→ **REQUIRED TASK**
Reproduce every line of the rows below verbatim, omitting the pictures from your answer.

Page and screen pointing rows
════════
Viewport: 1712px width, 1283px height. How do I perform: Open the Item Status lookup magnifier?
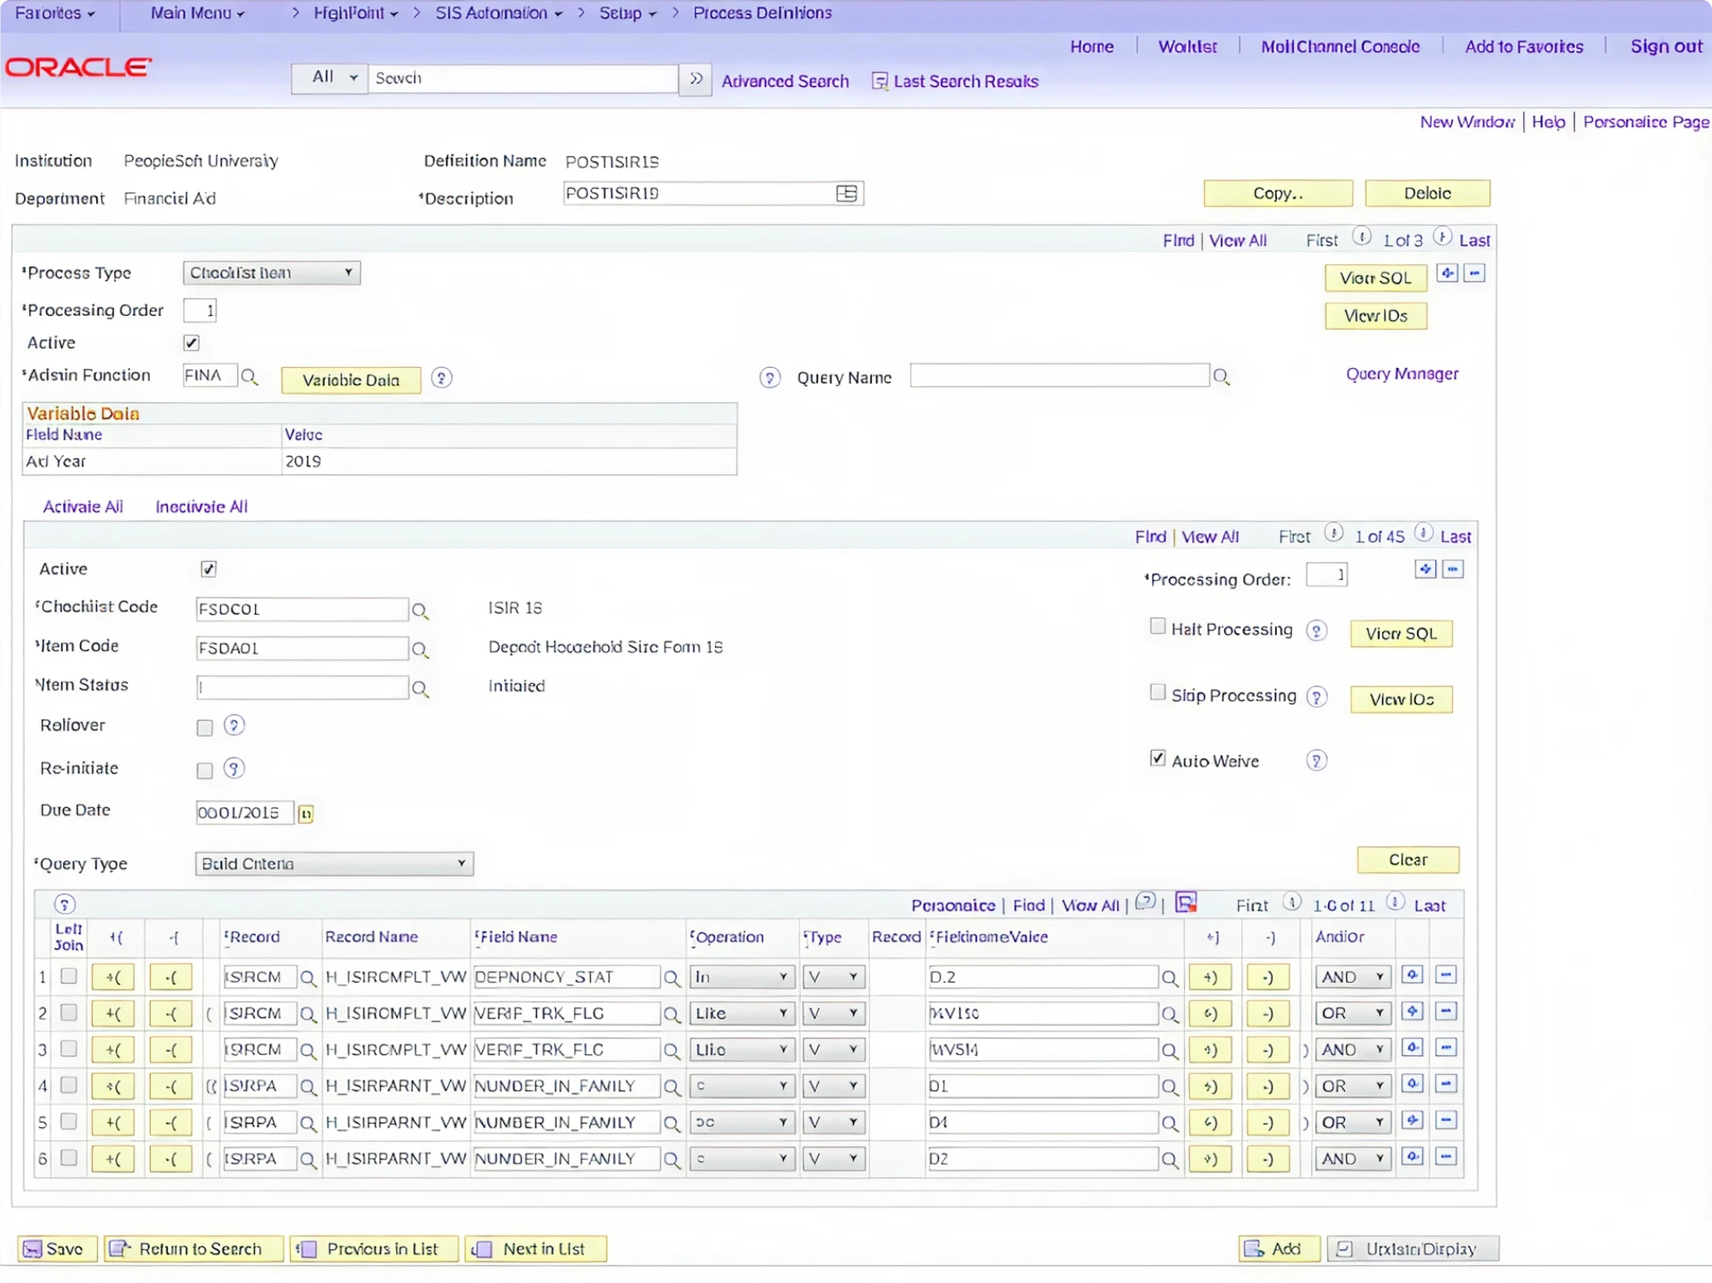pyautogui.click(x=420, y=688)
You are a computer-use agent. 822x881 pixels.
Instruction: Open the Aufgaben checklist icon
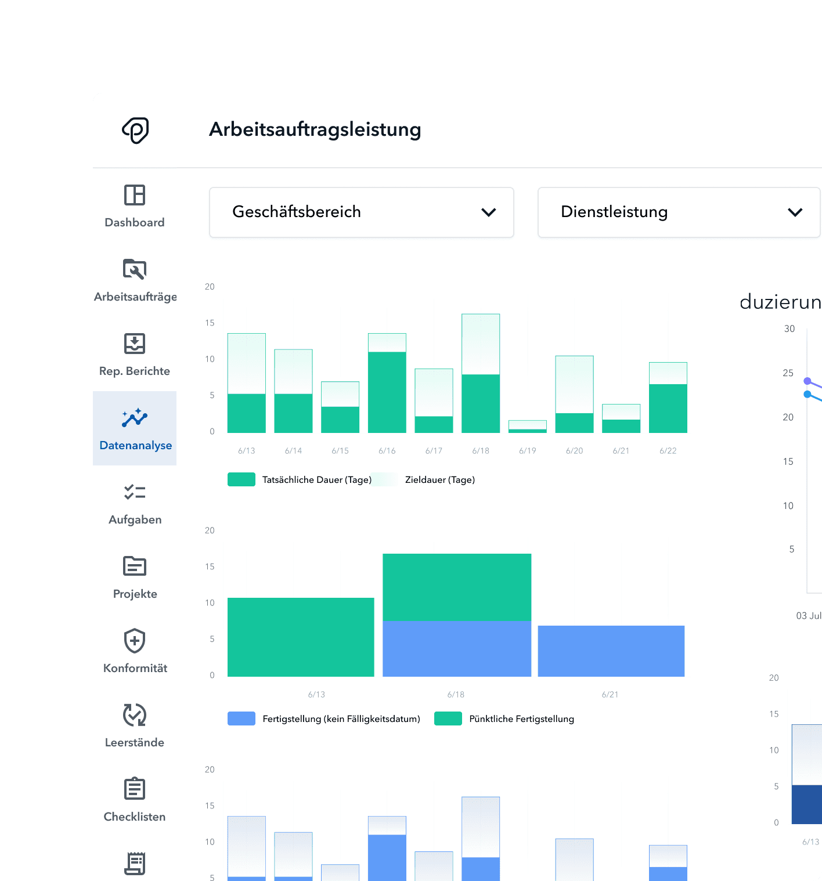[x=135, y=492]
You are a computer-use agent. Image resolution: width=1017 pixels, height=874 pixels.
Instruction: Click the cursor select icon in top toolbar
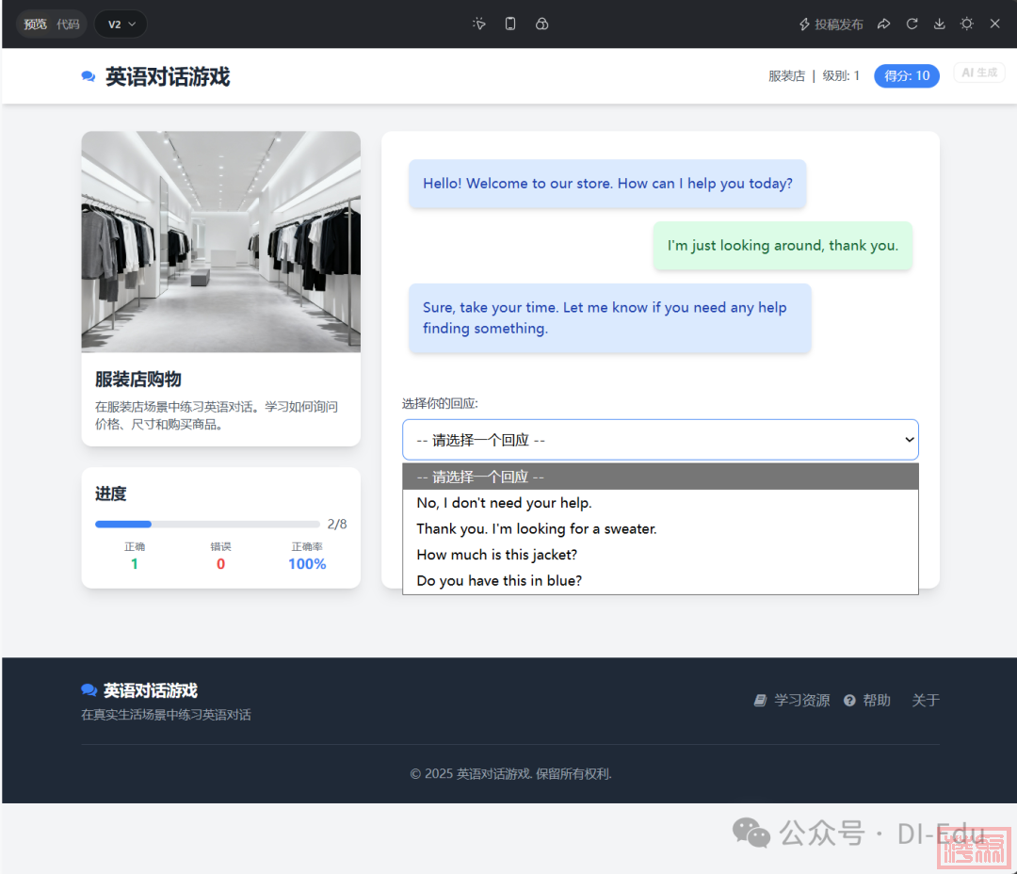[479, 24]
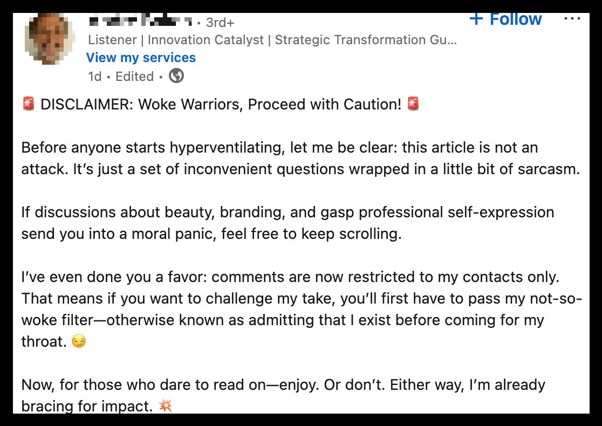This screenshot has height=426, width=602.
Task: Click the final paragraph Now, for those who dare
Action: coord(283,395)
════════
→ **TASK SOLUTION**
Viewport: 1712px width, 1283px height. How do I perform: Open the Item Status lookup magnifier?
pyautogui.click(x=420, y=688)
You are a computer-use agent. 822x881 pixels.
Instruction: Open the Aufgaben checklist icon
[x=135, y=492]
You are a computer-use agent. Image resolution: width=1017 pixels, height=874 pixels.
Instruction: Click the cursor select icon in top toolbar
[479, 24]
This screenshot has height=426, width=602.
Task: Click the final paragraph Now, for those who dare
Action: coord(283,395)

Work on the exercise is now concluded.